The S.C. Supreme Court has decided to overturn permits for a seawall along Captain Sam's Spit, an eroding land mass connected to Kiawah Island. Jerry McMahon/Provided

KIAWAH ISLAND — Plans to build a wall that would eventually allow homes to be built on Captain Sam's Spit — a teardrop-shaped isthmus at the end of this barrier island — have again been struck down by the S.C. Supreme Court. 

The decision is a win for South Carolina conservationists in the long-running legal battle and carries far-reaching implications for how the state reviews development permits along the rapidly changing coast in the age of sea level rise.

The court ruled the S.C. Department of Health and Environmental Control erred in issuing permits for a 2,380-foot steel wall along the narrow neck connecting Captain Sam's to Kiawah.

The wall was meant to fend off erosion from the Kiawah River, which borders the island and spit on one side. Water has burst through the thin connection between the land masses at least three times before. 

The Coastal Conservation League made multiple arguments against the permits in both court filings and a March 23 argument, chief among them that the wall would eventually lead to the washout of a rare sandy riverbank that kayakers and others use for recreation.

"What's at stake is a public trust resource," said South Carolina Environmental Law Project attorney Amy Armstrong, whose firm represented the league.

"We don't have any more of these tidelands. What we have is limited and so special and so well-used and well-loved that we've got to protect it," she said.

Trenholm Walker, attorney for builders Kiawah Development Partners, said his client was disappointed with the decision and will ask the court to rehear it. Developers intend to construct 50 homes on the roughly 150-acre spit of land. 

"As found by the administrative law judge who heard all the evidence (in lower court), the limited development of Captain Sam's will be done in an environmentally sensitive manner that includes a permanent conservation easement preserving most of the property in a natural state in perpetuity," Walker wrote in an email.

According to the opinion authored by Justice Kaye Hearn, a lower court relied too much on economic benefits in allowing the permits; wrongly justified the span by focusing on a small portion that would protect Kiawah's Beachwalker Park; and let DHEC get away with a too-narrow interpretation of state law that protects tidal areas like beaches and marshes. 

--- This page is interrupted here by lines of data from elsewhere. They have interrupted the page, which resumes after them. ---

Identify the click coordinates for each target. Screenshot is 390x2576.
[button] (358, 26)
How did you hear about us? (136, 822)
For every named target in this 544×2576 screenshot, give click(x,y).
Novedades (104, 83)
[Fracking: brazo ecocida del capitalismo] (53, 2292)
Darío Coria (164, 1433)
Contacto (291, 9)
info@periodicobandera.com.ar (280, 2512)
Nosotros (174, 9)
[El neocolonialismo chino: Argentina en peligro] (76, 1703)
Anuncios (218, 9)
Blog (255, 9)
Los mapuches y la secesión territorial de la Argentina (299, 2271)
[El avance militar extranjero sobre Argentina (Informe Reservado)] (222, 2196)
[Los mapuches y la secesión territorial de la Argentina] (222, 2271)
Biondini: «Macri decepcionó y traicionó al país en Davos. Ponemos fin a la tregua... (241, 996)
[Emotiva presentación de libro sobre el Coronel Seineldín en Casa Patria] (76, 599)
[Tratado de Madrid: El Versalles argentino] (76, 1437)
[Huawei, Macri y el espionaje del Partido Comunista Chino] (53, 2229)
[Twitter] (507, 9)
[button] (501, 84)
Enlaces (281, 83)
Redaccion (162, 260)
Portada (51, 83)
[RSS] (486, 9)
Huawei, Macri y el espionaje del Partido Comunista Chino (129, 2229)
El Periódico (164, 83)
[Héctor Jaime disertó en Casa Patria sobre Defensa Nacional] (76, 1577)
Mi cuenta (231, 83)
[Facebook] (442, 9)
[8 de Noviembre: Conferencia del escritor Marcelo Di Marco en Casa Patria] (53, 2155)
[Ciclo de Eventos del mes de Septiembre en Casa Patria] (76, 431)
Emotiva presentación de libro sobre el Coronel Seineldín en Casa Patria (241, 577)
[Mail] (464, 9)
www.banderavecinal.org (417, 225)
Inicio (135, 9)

These "critical areas," as the state calls them, get special scrutiny when a developer proposes any structure inside them. In this case, builders planned to put the wall just outside of fast-advancing critical area, so DHEC didn't apply that close review before it approved the building plan.

On that point, Hearn wrote, "the expert testimony established it is not a matter of if but when the critical area will encompass the wall," and thus the impacts had to be considered. 

That sets a legal precedent in other cases where developments are sited on land that may one day become tidal, Armstrong said. But she urged that the situation won't apply to most coastal developments because a pattern of erosion or sea rise would have to be documented on the project site.

"You can’t turn blinders on when you know something is going to happen," Armstrong said. "Certainly, DHEC needs to be thinking about that going forward."

The acknowledgement from the state's highest court is a significant one, as climate change and sea level rise make sensitive ecological areas advance to what was once high ground. In some cases, higher tides have started to flood building sites as state lawmakers repeatedly extended the life of building permits.

A DHEC spokeswoman said the agency "is aware of and reviewing the Supreme Court's decision made earlier today."

Various aspects of the plan to develop Captain Sam's have been in the legal system since 2009, resulting in three cases that made it to the Supreme Court and five total arguments in front of justices. 

Two of those arguments came after a party asked the state's highest court for a rehearing, or another chance to argue the legal issues at hand. It's unclear if the court will grant that chance again when the developers ask for it in this case.